Ce témoignage d’une cérémonie reprenant les codes de la bey’a nous vient du début du XXèmè siècle, lors des premières années du Protectorat.
Nous savons que le Protectorat a essayé, autant que possible, de composer avec la qai’da, c’est-à-dire la tradition. Les autorités coloniales ont respecté les us du Makhzen, conformément au traité de Fès de 1912. C’est à deux écrivains, invités par Lyautey lui-même, que nous devons une description d’une des fêtes religieuses, dont le cérémonial a été repris pour la fête dite d’allégeance, et qu’on appelait du temps du Protectorat cérémonie de loyalisme. Il s’agit des frères Jérôme et Jean Tharaud, dans leur ouvrage Rabat ou les heures marocaines (1918).
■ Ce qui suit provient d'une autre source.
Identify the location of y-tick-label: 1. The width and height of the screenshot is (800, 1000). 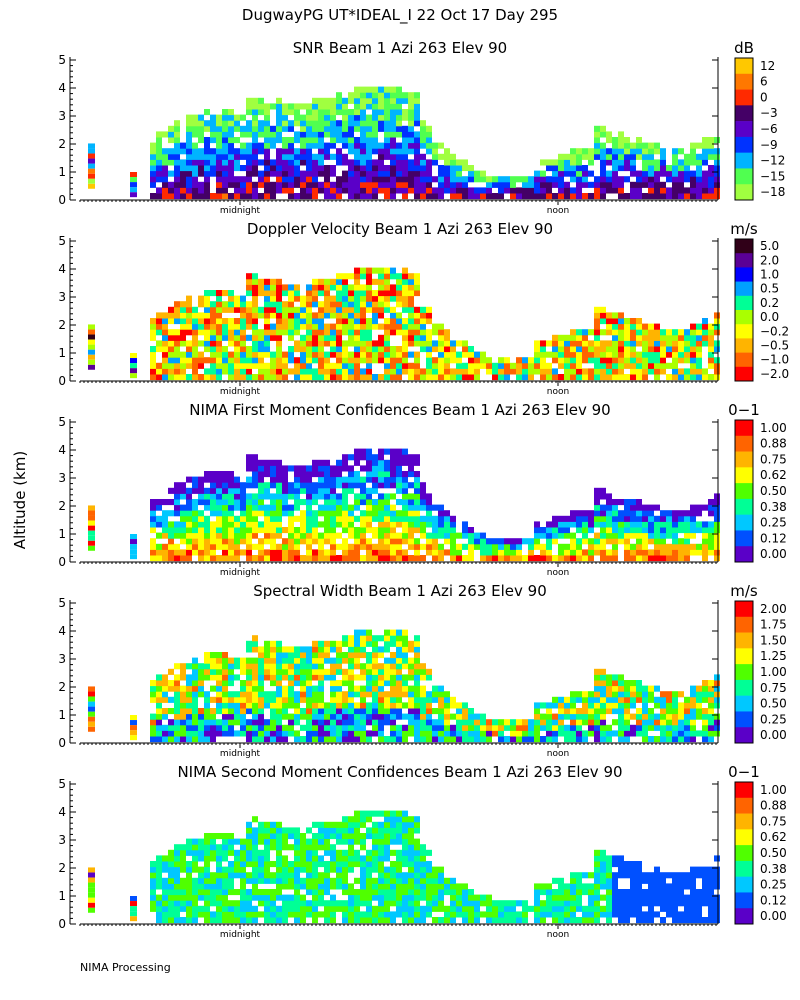
(62, 353).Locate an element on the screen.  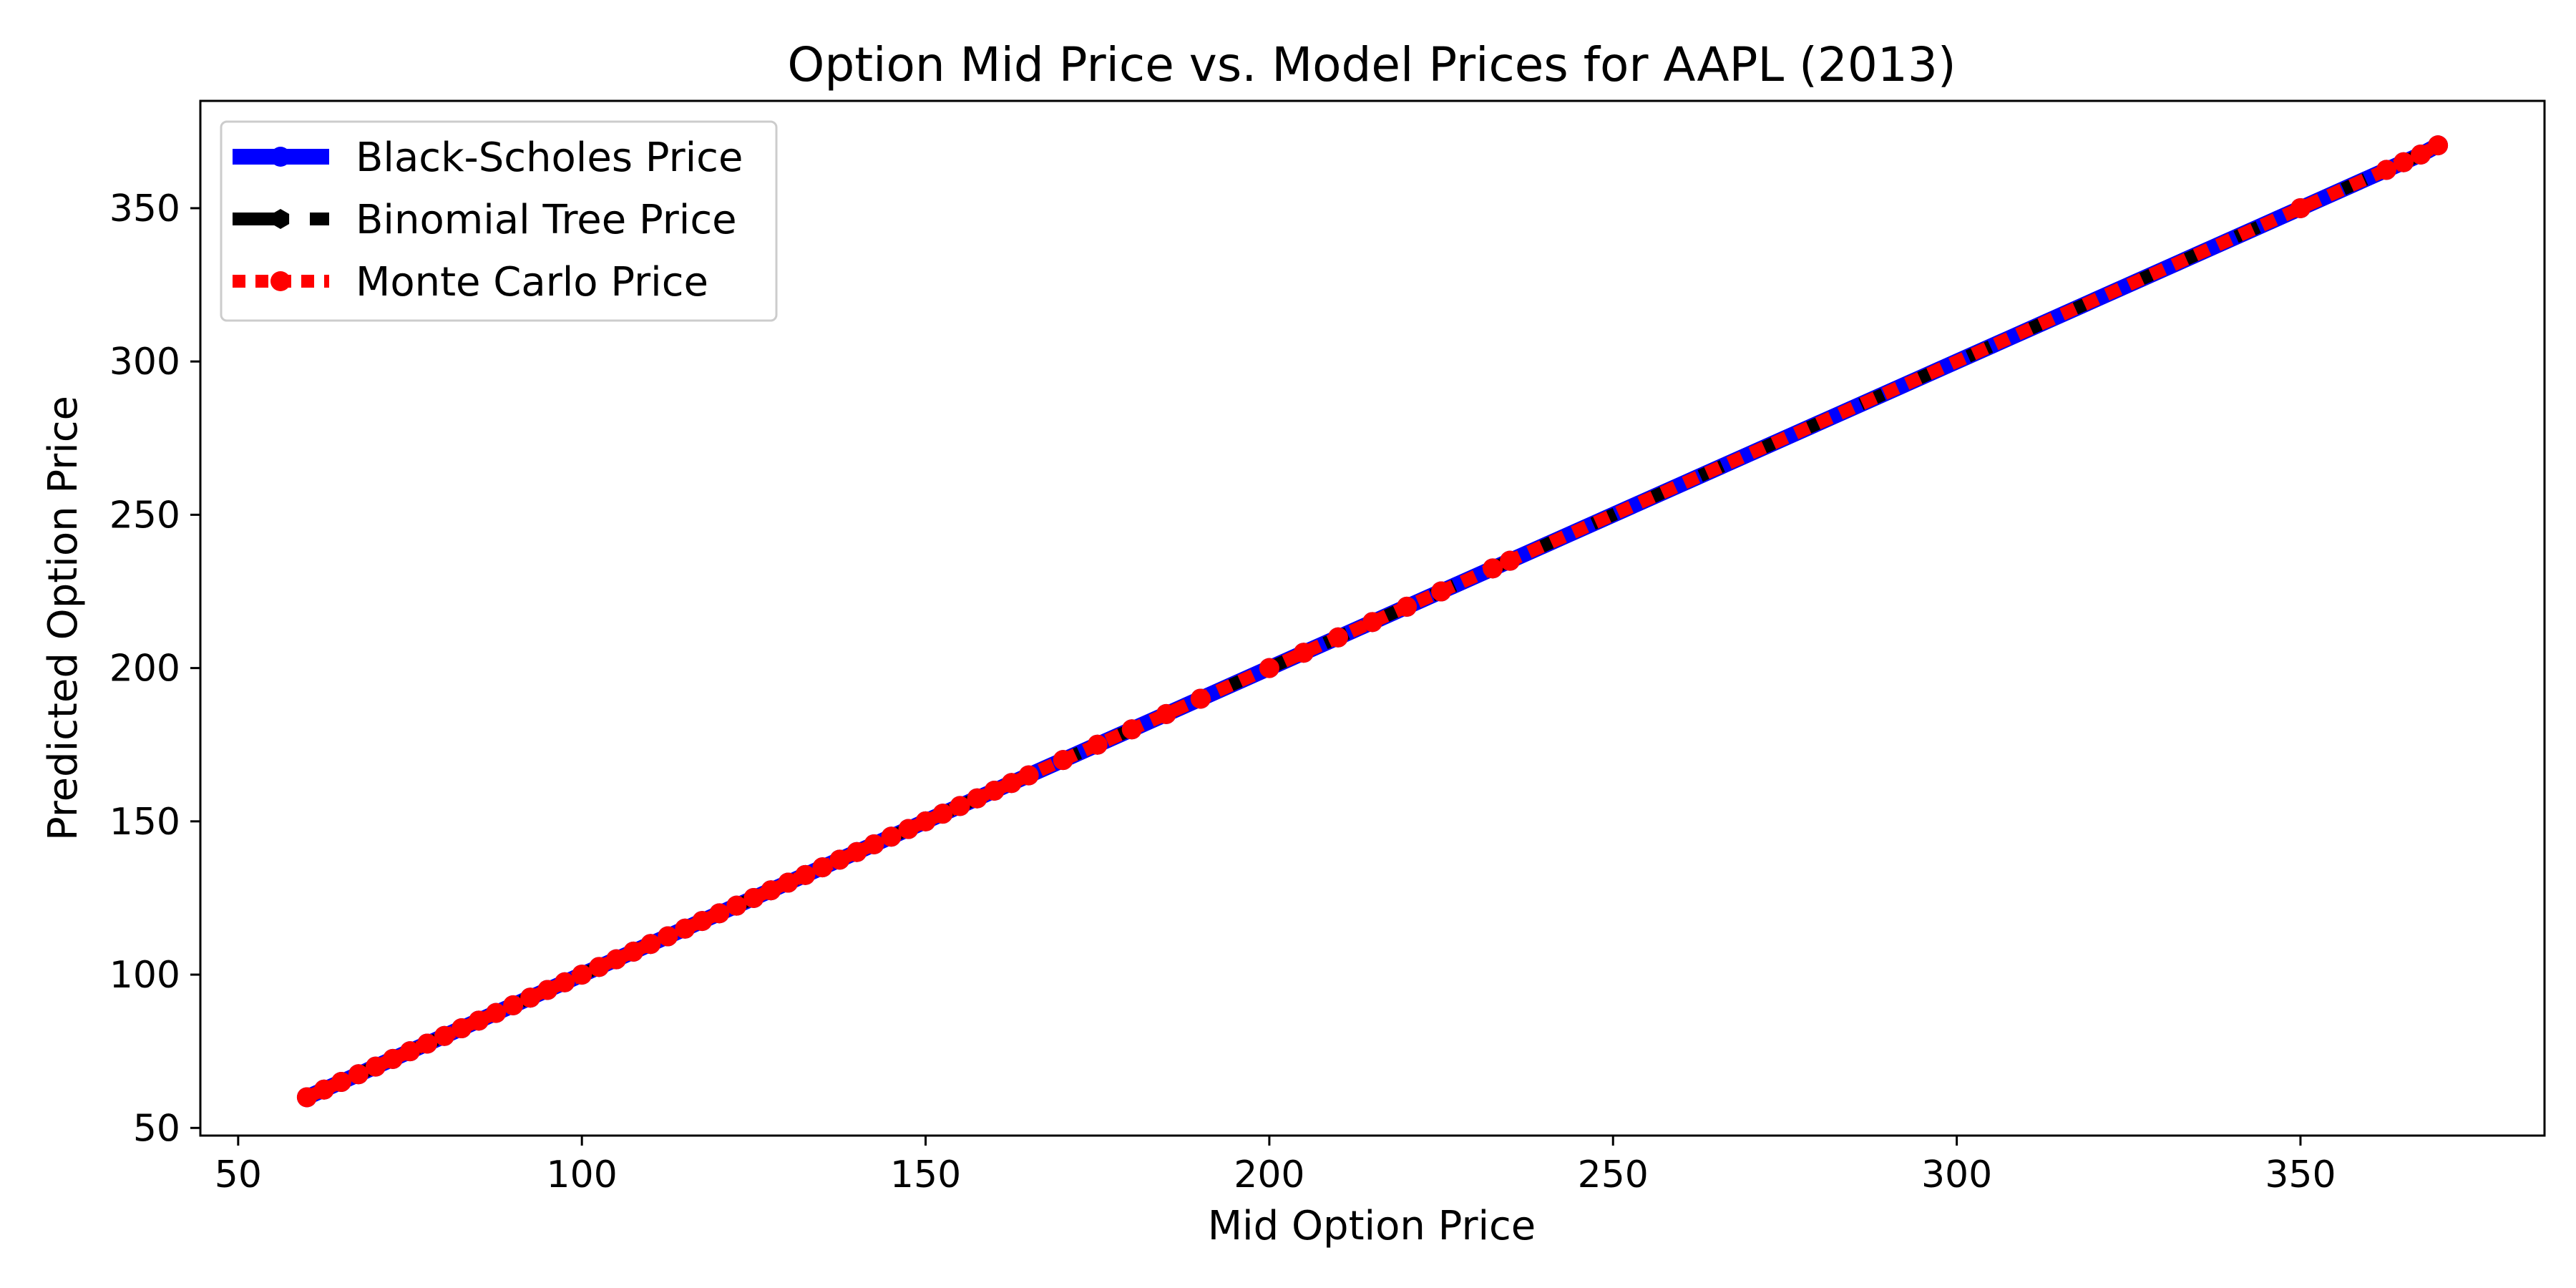
x-tick-label-200: 200 is located at coordinates (1269, 1174).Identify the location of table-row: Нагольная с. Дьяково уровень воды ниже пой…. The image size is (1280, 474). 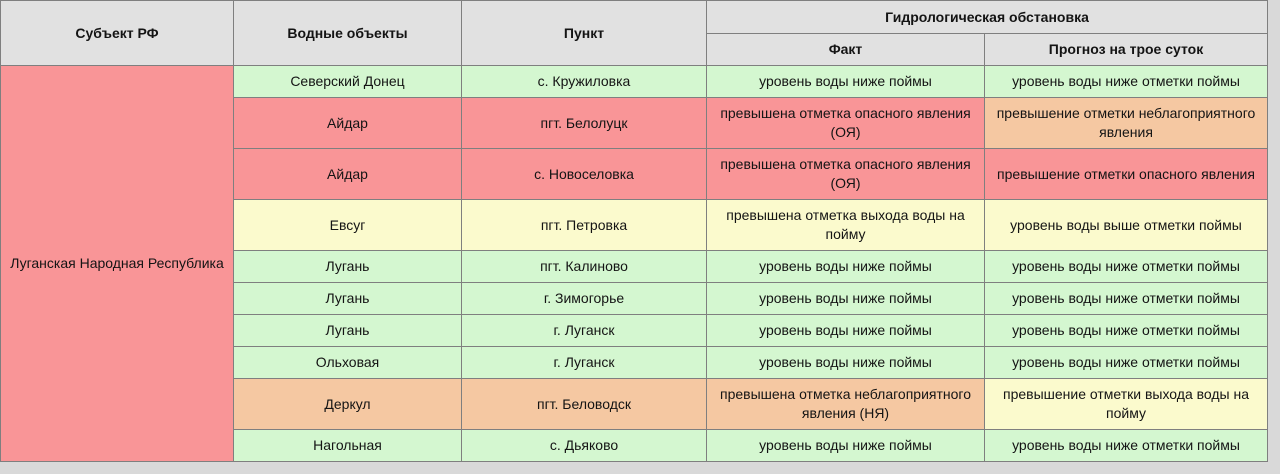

Les auteurs décrivent avec menus détails le dispositif des dignitaires et des soldats dans l’attente de la cérémonie de la fête de fin du mois de ramadan qui se tenait l’après midi (la prière se fait le matin bien sûr, avec un cérémonial spécifique). Les soldats faisaient la haie, et derrière eux s’alignaient les cavaliers en burnous. Dans l’ombre de la muraille rouge, «les vizirs et les secrétaires attendaient sur leurs mules bâtées de hautes selles amarantes». Quand le Sultan apparaît, à cheval (c’est toute la différence avec les dignitaires sur leurs mules), il est précédé par le Maître du Palais, ou caïd Mechouar, «la carabine au poing et qui porte sur la tête un merveilleux turban roulé autour de son bonnet pointu comme une énorme toupie».
En avant la musique
Puis vient la description de la cérémonie : «Venaient derrière au pas, tenus en main par les serviteurs à pied, six chevaux dont les étriers et les selles posés sur de nombreux tapis se devinaient sous les housses. Suivaient deux autres cavaliers, porteurs de longues lances à la pointe d’argent doré (mzarguiya). Puis le Maître des Ecuries (caïd Rrwa) vêtu d’un caftan émeraude, adressa au passage, d’une voix retentissante, aux vizirs et aux secrétaires toujours rangés sous la muraille le salut de Sa Majesté : « Salut à vous, vous dit mon Maître ». A droite et à gauche du Sultan, quatre serviteurs à pied avec des serviettes blanches qu’ils déploient. Un autre, derrière le Sultan, tenait au-dessus de sa tête le parasol de velours vert, insigne de la toute puissance». La musique se met en branle, en un mélange de la musique du cru, avec les cuivres et les tambours de la Garde impériale et «nos airs militaires, au pied de ces murs». A côté de cette musique martiale, une autre se met en branle par «d’autres musiciens, vêtus ceux là de tuniques jonquilles, violettes, amarantes, oranges…» ( al khamsa wa al khamsin).